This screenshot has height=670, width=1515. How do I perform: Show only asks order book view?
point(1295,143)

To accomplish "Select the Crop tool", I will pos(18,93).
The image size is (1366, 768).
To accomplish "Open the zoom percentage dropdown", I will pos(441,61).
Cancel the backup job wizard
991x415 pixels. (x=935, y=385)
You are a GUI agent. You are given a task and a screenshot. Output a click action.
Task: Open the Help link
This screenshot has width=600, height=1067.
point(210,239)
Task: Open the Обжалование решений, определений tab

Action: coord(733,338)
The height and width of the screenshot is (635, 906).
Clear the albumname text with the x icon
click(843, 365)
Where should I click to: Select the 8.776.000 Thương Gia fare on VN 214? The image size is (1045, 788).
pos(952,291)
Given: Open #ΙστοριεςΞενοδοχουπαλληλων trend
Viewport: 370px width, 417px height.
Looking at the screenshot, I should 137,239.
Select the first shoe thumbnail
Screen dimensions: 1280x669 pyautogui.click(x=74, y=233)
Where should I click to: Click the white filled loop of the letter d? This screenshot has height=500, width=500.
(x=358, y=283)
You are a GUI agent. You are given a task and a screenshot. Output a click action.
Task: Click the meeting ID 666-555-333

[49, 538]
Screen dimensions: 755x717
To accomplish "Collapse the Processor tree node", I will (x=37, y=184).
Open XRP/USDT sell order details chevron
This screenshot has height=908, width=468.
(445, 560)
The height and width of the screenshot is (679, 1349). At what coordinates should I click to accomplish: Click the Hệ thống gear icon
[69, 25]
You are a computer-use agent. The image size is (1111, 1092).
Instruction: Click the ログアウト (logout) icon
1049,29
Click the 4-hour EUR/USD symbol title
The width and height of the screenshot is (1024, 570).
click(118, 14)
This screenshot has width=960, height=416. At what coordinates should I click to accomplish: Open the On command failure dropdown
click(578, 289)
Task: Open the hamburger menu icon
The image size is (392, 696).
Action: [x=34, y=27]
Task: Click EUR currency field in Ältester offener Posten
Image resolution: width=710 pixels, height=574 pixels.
######
→ **Goal of the exercise**
Produce a precise copy of all the material above.

→ **Exercise solution**
This screenshot has height=670, width=1515. How do I perform: Show only asks order book view?
point(1295,143)

To accomplish "Select the Crop tool", I will pos(18,93).
The image size is (1366, 768).
To accomplish "Open the zoom percentage dropdown", I will pos(441,61).
Cancel the backup job wizard
991x415 pixels. (x=935, y=385)
You are a GUI agent. You are given a task and a screenshot. Output a click action.
Task: Open the Help link
This screenshot has width=600, height=1067.
point(210,239)
Task: Open the Обжалование решений, определений tab

Action: coord(733,338)
The height and width of the screenshot is (635, 906).
Clear the albumname text with the x icon
click(843, 365)
Where should I click to: Select the 8.776.000 Thương Gia fare on VN 214? The image size is (1045, 788).
pos(952,291)
Given: Open #ΙστοριεςΞενοδοχουπαλληλων trend
Viewport: 370px width, 417px height.
Looking at the screenshot, I should 137,239.
Select the first shoe thumbnail
Screen dimensions: 1280x669 pyautogui.click(x=74, y=233)
Where should I click to: Click the white filled loop of the letter d? This screenshot has height=500, width=500.
(x=358, y=283)
You are a GUI agent. You are given a task and a screenshot. Output a click action.
Task: Click the meeting ID 666-555-333

[49, 538]
Screen dimensions: 755x717
To accomplish "Collapse the Processor tree node", I will (x=37, y=184).
Open XRP/USDT sell order details chevron
This screenshot has height=908, width=468.
(445, 560)
The height and width of the screenshot is (679, 1349). At what coordinates should I click to accomplish: Click the Hệ thống gear icon
[69, 25]
You are a computer-use agent. The image size is (1111, 1092).
Instruction: Click the ログアウト (logout) icon
1049,29
Click the 4-hour EUR/USD symbol title
The width and height of the screenshot is (1024, 570).
click(118, 14)
This screenshot has width=960, height=416. At what coordinates should I click to accomplish: Open the On command failure dropdown
click(578, 289)
Task: Open the hamburger menu icon
The image size is (392, 696).
Action: [x=34, y=27]
Task: Click EUR currency field in Ältester offener Posten
Image resolution: width=710 pixels, height=574 pixels.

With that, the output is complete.